Comparado com “La Legénde des Siècles” (vitor Hugo), o poema “The Waste Land” (A terra desolada) de Eliot não passa de projeto falido.  Terra desolada é também a do poema.  Vanguardas roem vínculos.  No território árido, o gênio seca.  Aí estão as quatro estações, as do indivíduo e as do mundo.  As chuvas avivam memórias: desejos, agonias, raízes.  A primavera desperta o que o inverno aconchega.  Verão é o tempo da dispersão, das conversas fúteis, das viagens, dos folguedos.  O poeta escreve no outono, época em que a vida empalidece.  O inverno enterra raízes e ossos.  O colapso anuncia a regeneração.

 

ORHAM PAMUK

No mundo há mundos.  Neve chama-se um dos romances de Pamuk.  Elevações brancas fecham caminhos.  Golpes de indivíduos e de Estado.  Opressões.  Bocas fechadas, revoltas caladas.  Amores e ódios: paixões.  Falas cifradas.
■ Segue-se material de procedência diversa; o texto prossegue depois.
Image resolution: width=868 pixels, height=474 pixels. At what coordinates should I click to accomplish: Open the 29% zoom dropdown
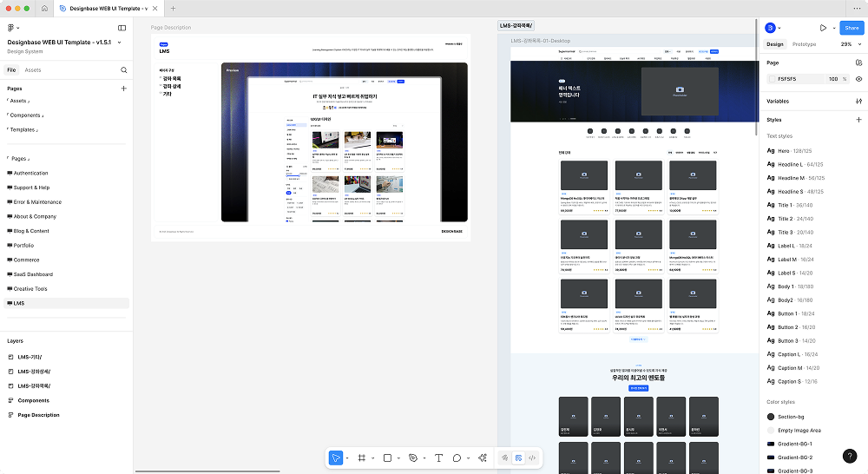pyautogui.click(x=850, y=44)
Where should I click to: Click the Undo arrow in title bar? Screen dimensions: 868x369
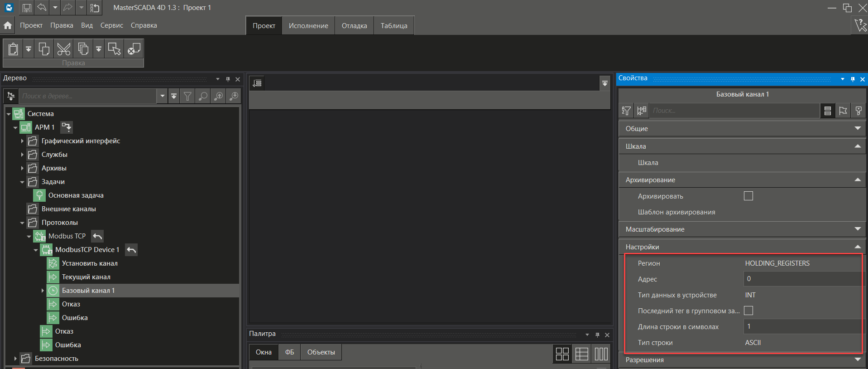click(x=42, y=8)
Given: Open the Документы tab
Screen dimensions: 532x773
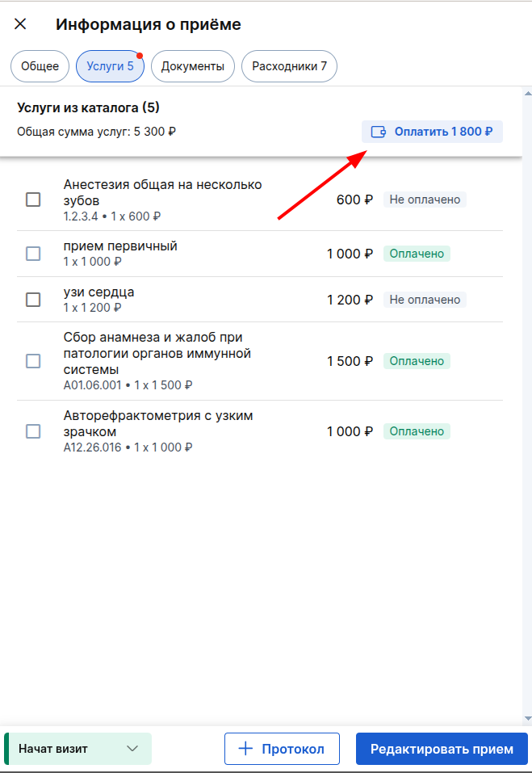Looking at the screenshot, I should 193,66.
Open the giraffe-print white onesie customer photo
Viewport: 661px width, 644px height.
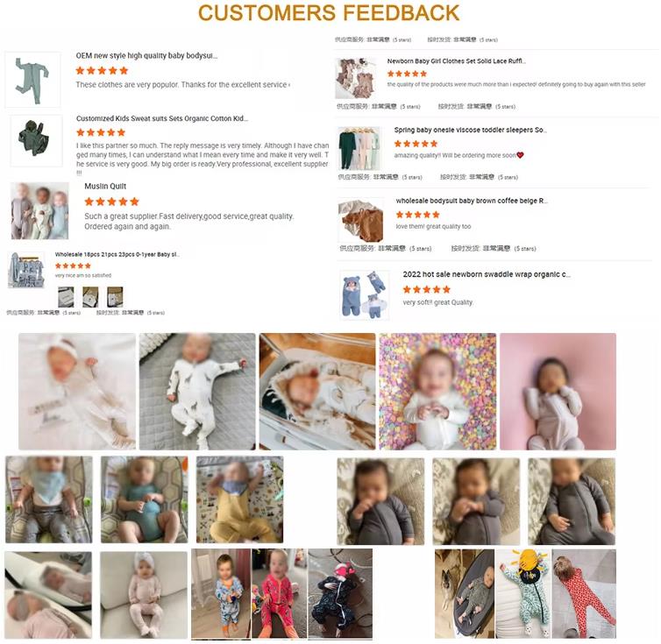coord(197,392)

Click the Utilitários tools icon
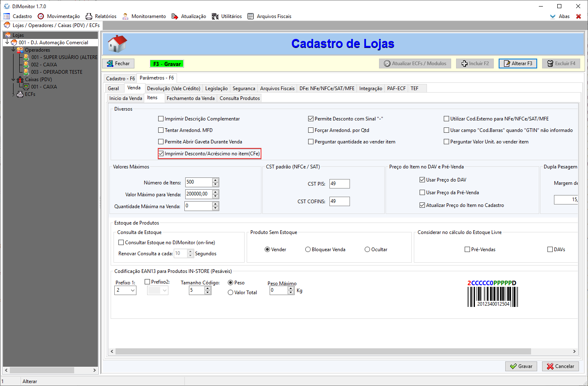[x=215, y=16]
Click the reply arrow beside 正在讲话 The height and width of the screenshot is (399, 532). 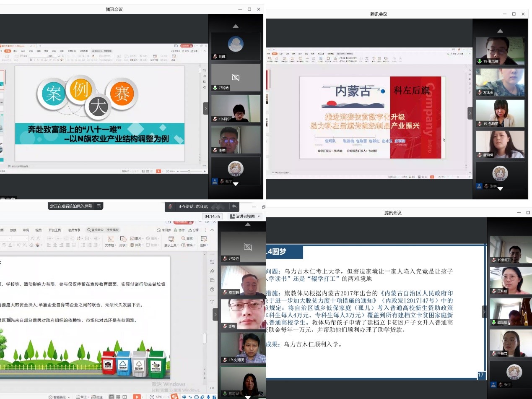tap(234, 206)
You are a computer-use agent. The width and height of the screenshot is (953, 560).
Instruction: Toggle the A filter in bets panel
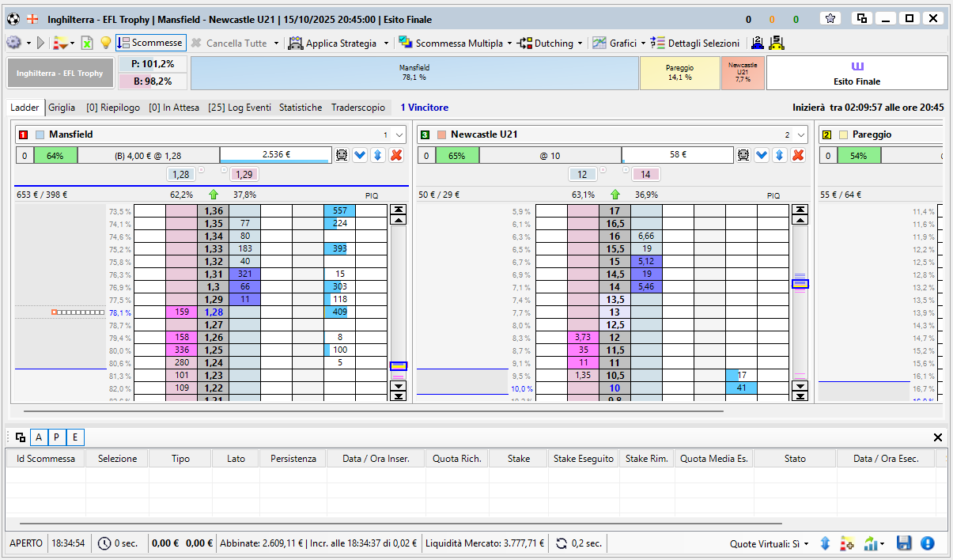tap(39, 437)
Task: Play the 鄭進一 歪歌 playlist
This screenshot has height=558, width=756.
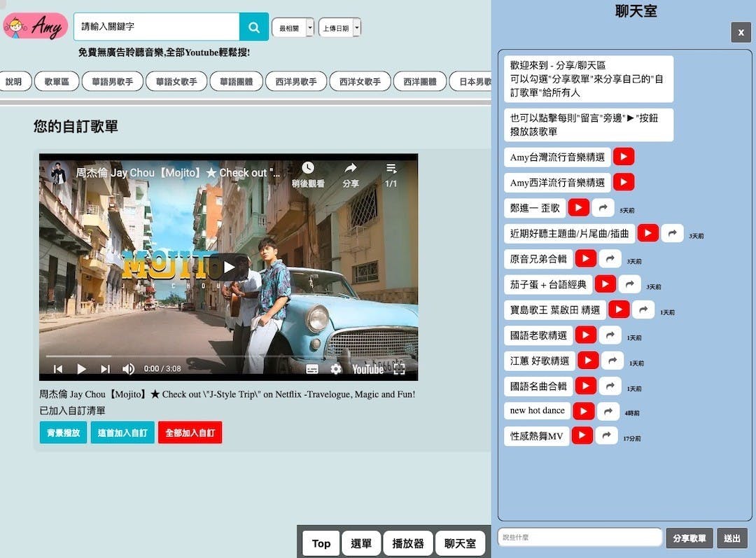Action: (579, 208)
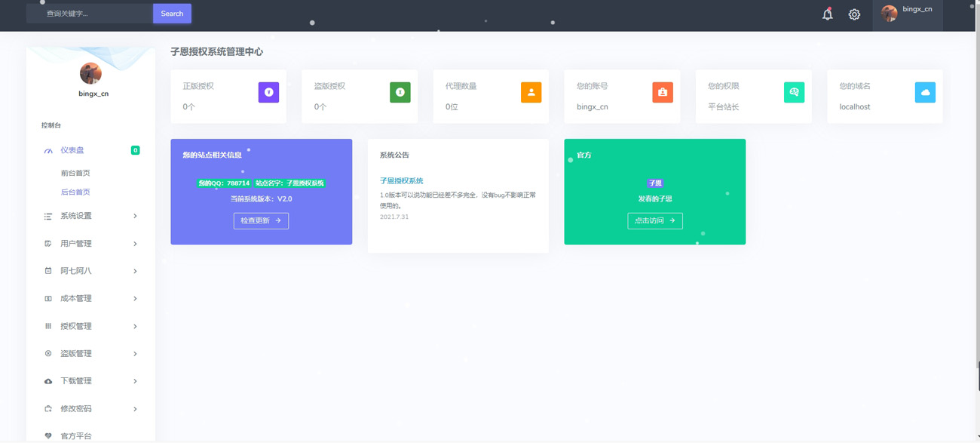Click the 点击访问 button
Screen dimensions: 980x443
pyautogui.click(x=654, y=220)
Interdições, tiros, balas perdidas, abalos, sumiços.  Como escolher em superfície nevada?  A morte é a única porta do mundo fechado.

 

ESTREITO DE MAGALHÃES

Visito o Estreito de Magalhães acompanhado do Rafael, meu neto de 11 anos.  Navegamos dias e noites num labirinto de ilhas.  Refazemos roteiros percorridos por Magalhães, navegante português a serviço da coroa espanhola, em procura de passagem ao Pacífico.  Visitamos pinguins e monumentos erguidos a Darwin, ávido de rastros que desvendem a origem da vida.  O guia nos mostra geleiras que se encolhem.  Fim de um ciclo vital?

 

Fonte:  Correio do Povo/CS/Donaldo Schüler (Professor, escritor e tradutor) em 27/8/2016.